**Job:**
Continue the literature review on disassembly line balancing from its last sentence.

**Extract to read:**

The remainder of the paper is organized as follows. Section 2 reviews the relevant literature on DLBP problems and Sect. 3 describes in detail the problem concerned. The proposed DP method is explained in Sect. 4. Its performance is tested extensively on realistic cases and benchmark problems in Sect. 5. Section 6 concludes the paper.

2 Literature review

The single objective DLBP problems have been well studied in the literature. Both heuristics and exact approaches have been developed to solve such problems. Gungor and Gupta (2001) proposed a solution approach to the DLBP in the presence of task failures. The approach involves the following steps: (1) generate an incomplete state network representing all feasible states and their partial relationships; (2) generate the weights of edges based on the idle times of task assignments; (3) apply the Dijkstra’s shortest path algorithm to generate all shortest directed paths between the source node and the final node of the weighted state network. Recently, Altekin (2017) presented two second-order cone programming models and five piecewise linear mixed integer programming models for the DLBP with stochastic task times. The task times are assumed to be normally distributed with known means and variances. Their objective is to minimise the number of workstations needed. All these seven models are shown to be able to solve practical-sized problems. Li et al. (2019) developed a branch-bound-remember (BBR) algorithm for a simple DLBP with an objective to minimise the number of stations for parallel tasks. They also proposed two lower bounding schemes, a strengthened Koc’s IP model (Koc et al. 2009) and a new benchmark instance generation scheme. Computational results show that this branch-bound-remember algorithm solves most of the instances considered in short time. The lower bounds and the strengthened IP model are also demonstrated to be effective. Riggs et al. (2015) showed that generating a (stochastic) joint precedence graph based on the different EOL states of a product is beneficial to achieve the optimal line balance that considers both deterministic and stochastic task times. To deal with multiple types of products, Kannan et al. (2017) proposed a cost effective reverse logistics network from the perspective of the third party to work with a balanced disassembly line. A mixed integer non-linear program is developed and validated using various products from the liquid crystal displays industry.

**Recorded data:**
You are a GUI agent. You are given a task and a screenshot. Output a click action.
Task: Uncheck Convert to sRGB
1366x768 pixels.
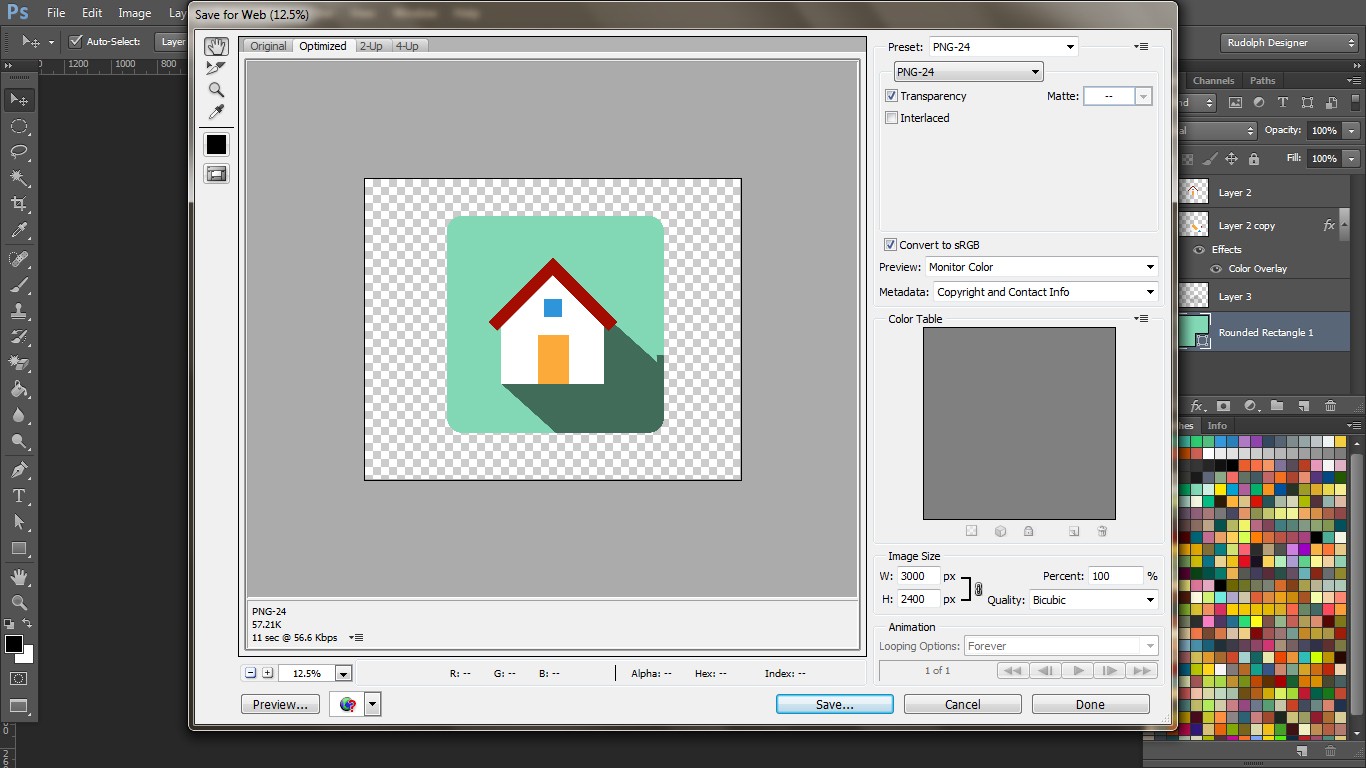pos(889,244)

**Response to the exercise:**
There have been some attempts to optimally solve profit-oriented DLBP. Altekin et al. (2008) defined and solved a profit-oriented partial DLBP problem. They developed the first mixed integer programming formulation, and proposed a lower and upper-bounding scheme based on linear programming relaxation. Their computational results show that the approach provides near optimal solutions for small problems and is capable of solving larger problems with up to 320 disassembly tasks in reasonable time. Ren et al. (2017) considered a similar problem and established a mathematical model to achieve the maximisation of profit, which is solved by an improved gravitational search algorithm (GSA). Kalaycilar et al. (2016) considered a DLBP with a fixed number of workstations and presented several upper and lower bounding procedures to maximise the total net revenue. Refer to Deniz and Ozcelik (2019) for a recent and comprehensive review on DLBP problems.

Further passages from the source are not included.